> [TAREFAS DO EXERCÍCIO]:
A: Responda com base no texto sobre jornada exaustiva e trabalho escravo:
(i) Quantos cortadores de cana de açúcar morreram de tanto trabalhar no interior do Estado de São Paulo nos últimos anos?
(ii) O que um auditor emite quando fiscaliza um produtor?
(iii) Que direito é negado ao trabalhador na jornada exaustiva?
B: Retome o texto sobre jornada exaustiva e trabalho escravo a partir do ponto em que ele termina.

> [TRECHO FORNECIDO]:
_ _ _ _ _ _ _

Jornada exaustiva caracteriza-se quando o trabalhador é submetido, de forma sistemática, a um esforço excessivo, com tal sobrecarga de trabalho e sem tempo suficiente para se recuperar fisicamente que pode ter danos à sua saúde ou estar [mesmo] em risco de morte.

            Isso é jornada exaustiva, quando o trabalhador, sem tempo de se recuperar, tem a sua saúde comprometida.

Na jornada exaustiva, nega-se o direito de trabalhar de forma a proteger sua saúde, garantir o descanso e permitir o convívio social [inclusive com a família]. Assume importância a análise do ritmo de trabalho imposto ao trabalhador, quer seja pela exigência de produtividade mínima por parte do empregador, quer seja pela indução ao esgotamento físico como forma de conseguir melhora na remuneração ou a manutenção do emprego.

            Há trabalhador que, para manter o emprego, se suicida, às vezes sem perceber que está se suicidando pelo excesso de trabalho.

Um bom exemplo são as duas dezenas de cortadores de cana de açúcar que morreram, de tanto trabalhar no interior do Estado de São Paulo nos últimos anos.

            Nem estou falando do Nordeste.

            Isso é, com clareza, jornada exaustiva.

7) Há produtores rurais que foram autuados por trabalho escravo devido à distância entre beliches, espessura do colchão, falta de copos para beber água, de carteira assinada e de um local adequado para refeições.

A resposta que o Movimento tem dado:

Esse é um argumento facilmente desconstruído. Quando um auditor fiscaliza um produtor, ele emite autos de infração sobre todos os problemas encontrados. Mas não é auto de infração de colchão fino que configura o trabalho escravo. Quando ouvir um produtor ou parlamentar dizer isso, pergunte sobre os outros autos de infração recebidos, sobre os quais nunca alguém quer falar. Além do mais, não é apenas um auto que caracteriza trabalho escravo, mas um pacote deles, mostrando as péssimas condições dos trabalhadores.

_ _ _ _ _ _ _

> [REGISTROS FORNECIDOS]:
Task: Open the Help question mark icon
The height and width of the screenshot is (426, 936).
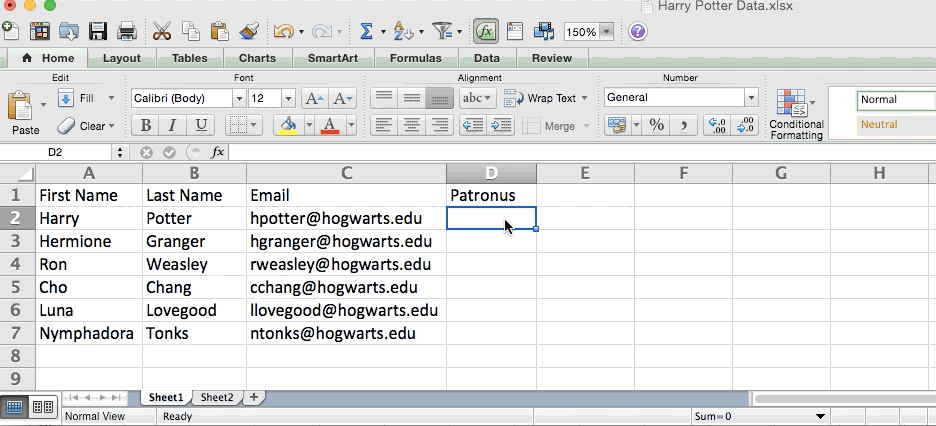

_ _ _ _ _ _ _

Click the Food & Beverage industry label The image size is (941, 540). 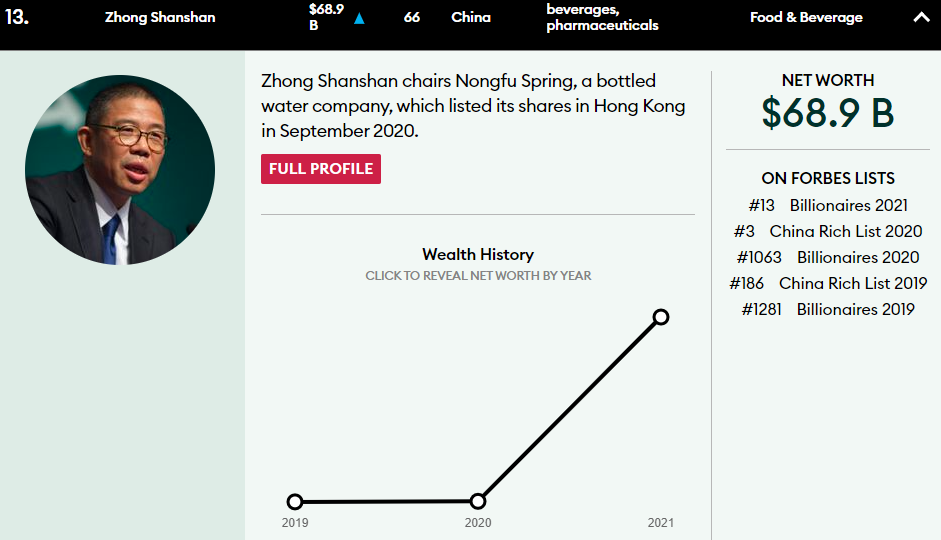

_ _ _ _ _ _ _

> [RESPOSTAS ESCRITAS]:
A:
(i) Duas dezenas.
(ii) Autos de infração sobre todos os problemas encontrados.
(iii) O direito de trabalhar de forma a proteger sua saúde, garantir o descanso e permitir o convívio social, inclusive com a família.

B:
            Dizer que eles são considerados submetidos ao trabalho escravo por causa de uma ou outra coisa que incomoda não é verdade. Quando alguém tem sido denunciado por manter trabalho escravo é porque o auto é muito mais complexo e carrega muito mais força.

8) O atual conceito causa insegurança jurídica porque ninguém sabe o que é trabalho escravo.

Não, isso é uma falácia. A tentativa de mudar um conceito conhecido e aplicado é que vai levar à insegurança jurídica.

            Vou repetir, Senador Benedito.

A tentativa de mudar um conceito [atual] é que vai levar à insegurança jurídica, com milhares de processos tendo que tomar um novo rumo, trabalhadores desconhecendo seus direitos, produtores rurais na dúvida de que decisão tomar. Até porque qualquer mudança, seja no art. 149 [do Código Penal], seja em lei específica, será questionada, não apenas junto ao STF, por reduzir a proteção [...], mas também nas Nações Unidas [...].

            O que é melhor? Um produtor reconhecer esse conceito como vitalício e se adequar, abolindo o trabalho escravo na sua unidade de produção, ou uma guerra jurídica de anos? Qual é melhor? É melhor se adequar e sair dessa zona cinzenta em que alguns acham que estão por falta de clareza jurídica.

            Eu tenho mais alguns pontos para ler, mas, antes, quero passar a palavra ao Senador Paulo Paim, que tem tudo a ver com tudo isso.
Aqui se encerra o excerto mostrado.